> **Material for the task**:
- - -
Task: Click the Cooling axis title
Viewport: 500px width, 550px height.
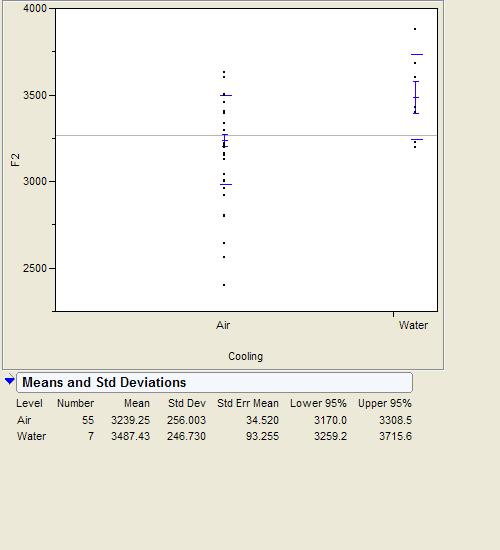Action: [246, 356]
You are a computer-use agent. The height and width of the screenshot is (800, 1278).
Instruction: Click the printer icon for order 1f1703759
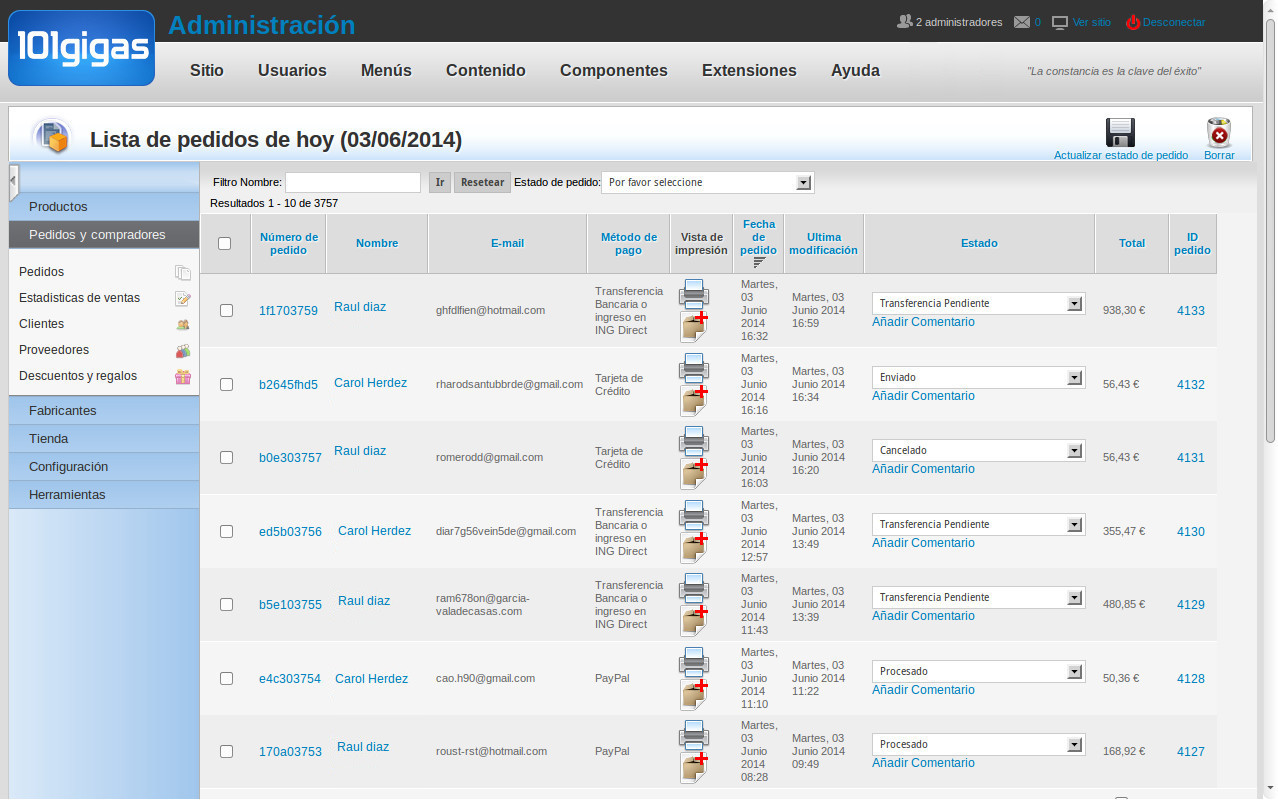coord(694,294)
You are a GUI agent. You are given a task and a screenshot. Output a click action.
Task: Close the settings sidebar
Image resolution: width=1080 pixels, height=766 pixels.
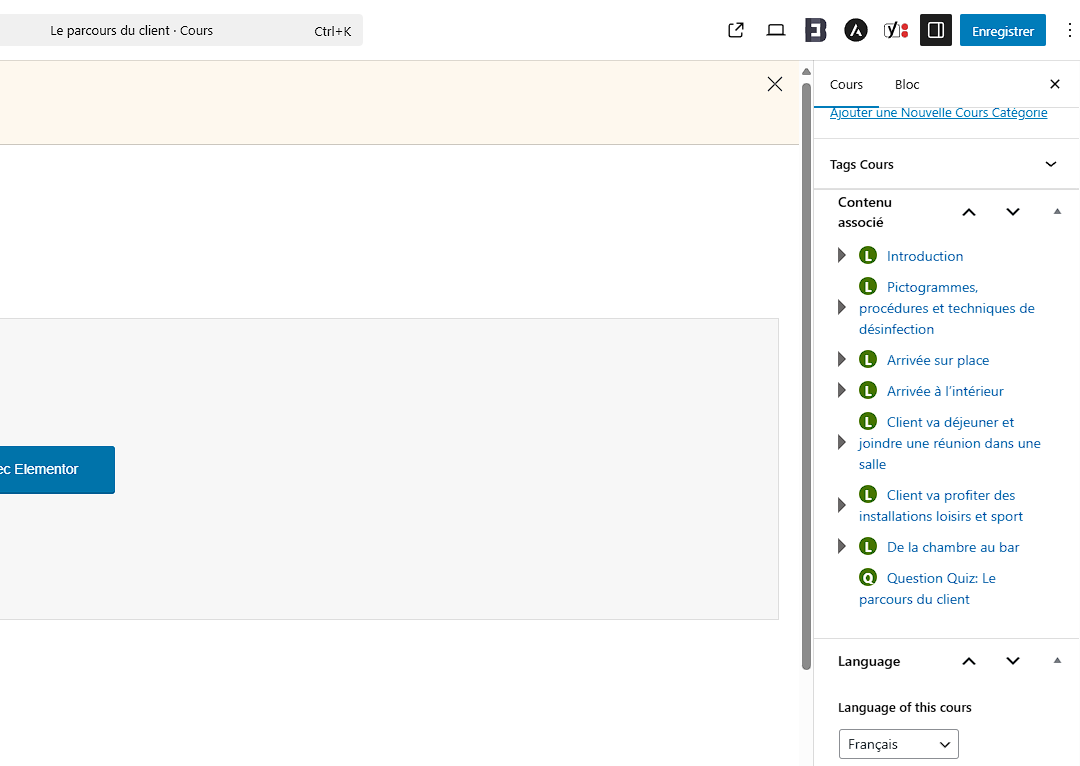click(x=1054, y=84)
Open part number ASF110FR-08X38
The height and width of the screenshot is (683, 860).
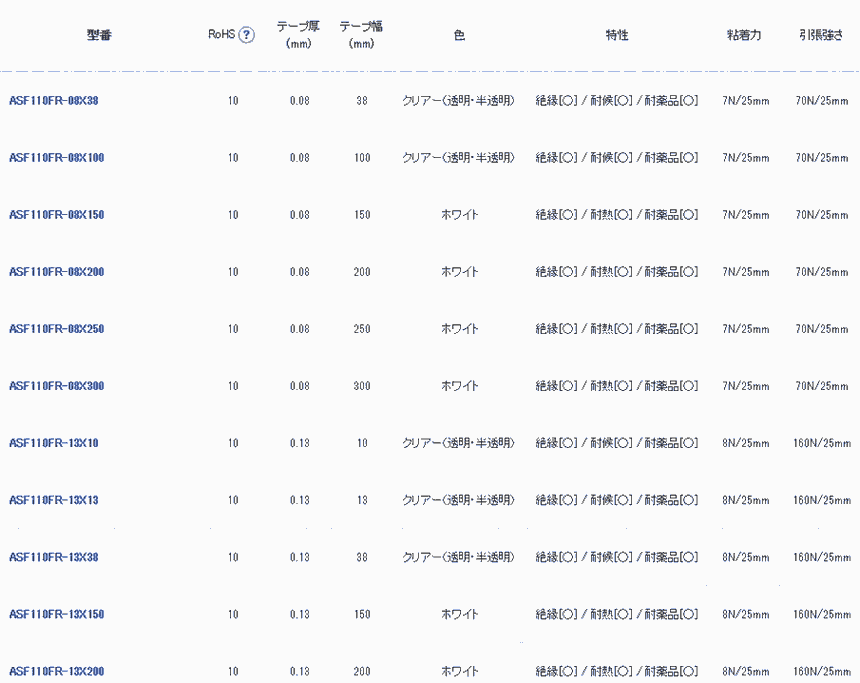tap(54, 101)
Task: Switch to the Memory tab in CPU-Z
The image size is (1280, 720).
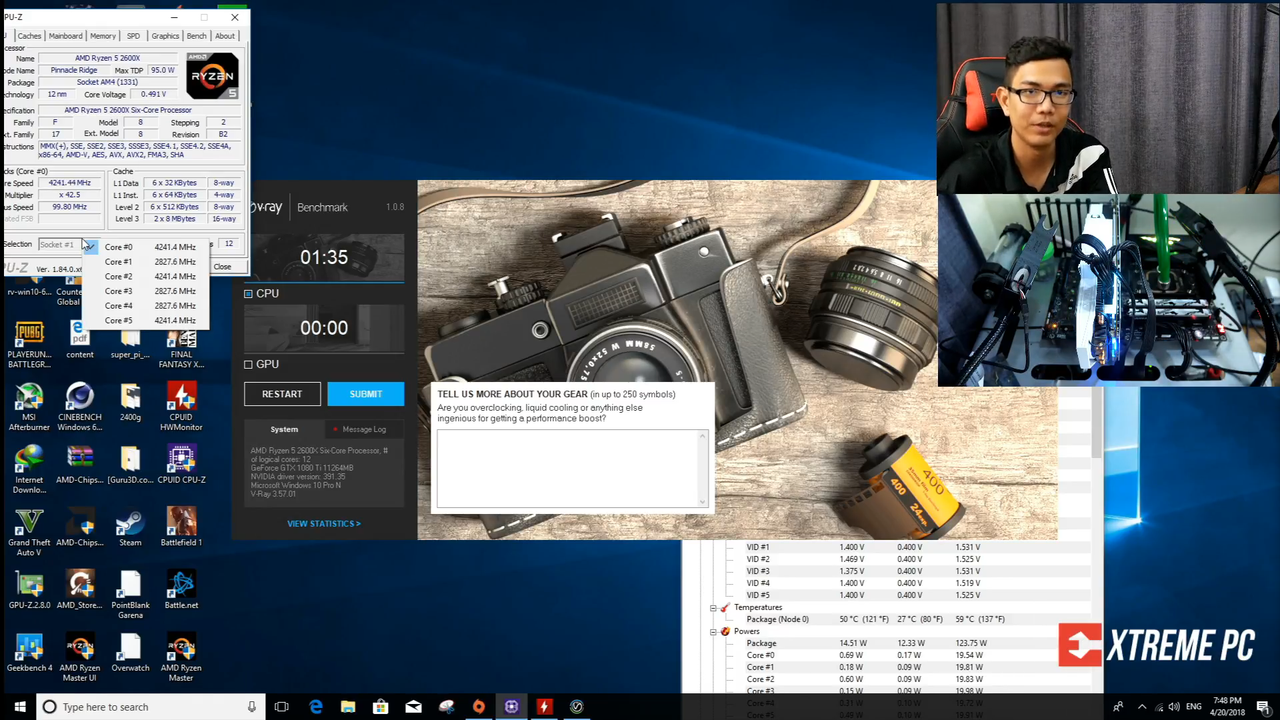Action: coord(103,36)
- - -
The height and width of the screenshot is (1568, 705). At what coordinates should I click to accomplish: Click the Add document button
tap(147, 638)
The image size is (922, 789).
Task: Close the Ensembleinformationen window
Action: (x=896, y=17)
- - -
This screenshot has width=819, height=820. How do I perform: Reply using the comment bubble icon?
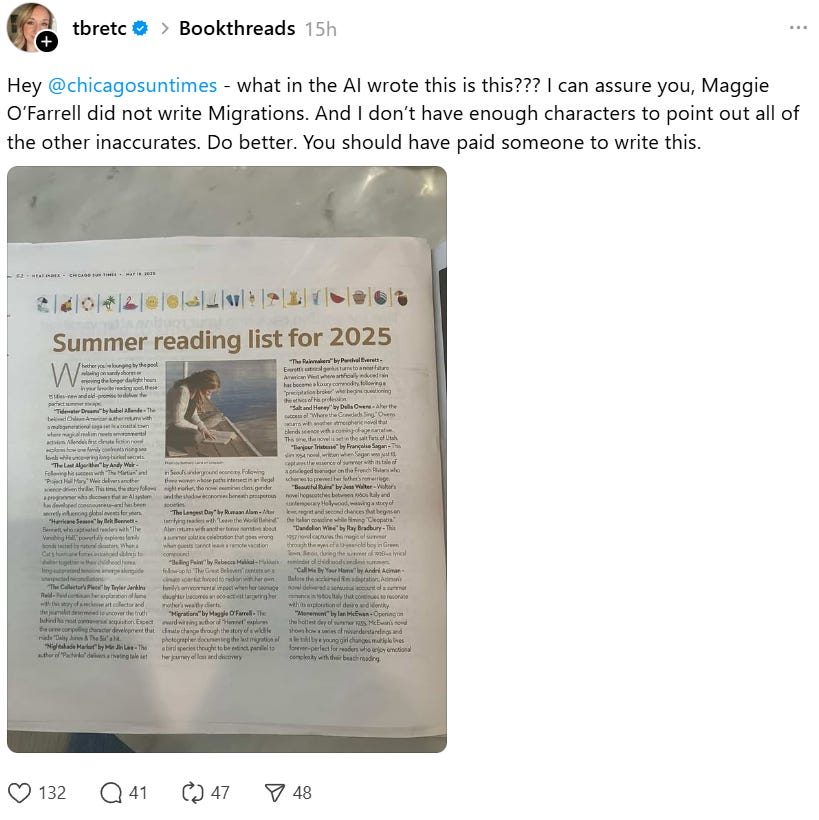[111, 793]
- - -
> **How to complete this task**:
In the material above, one part opens with the line containing "Task: Click the Cooling axis title" and closes with the line containing "Task: Switch to the Memory tab in CPU-Z". Write out that part exactly and skip its pictures.

> **Worked solution**:
Task: Click the Cooling axis title
Viewport: 500px width, 550px height.
Action: [246, 356]
You are a computer-use agent. The height and width of the screenshot is (800, 1278).
Instruction: Click the printer icon for order 1f1703759
coord(694,294)
You are a GUI agent. You are given a task and a screenshot. Output a click action.
Task: Close the settings sidebar
Image resolution: width=1080 pixels, height=766 pixels.
click(x=1054, y=84)
Open part number ASF110FR-08X38
The height and width of the screenshot is (683, 860).
tap(54, 101)
Task: Switch to the Memory tab in CPU-Z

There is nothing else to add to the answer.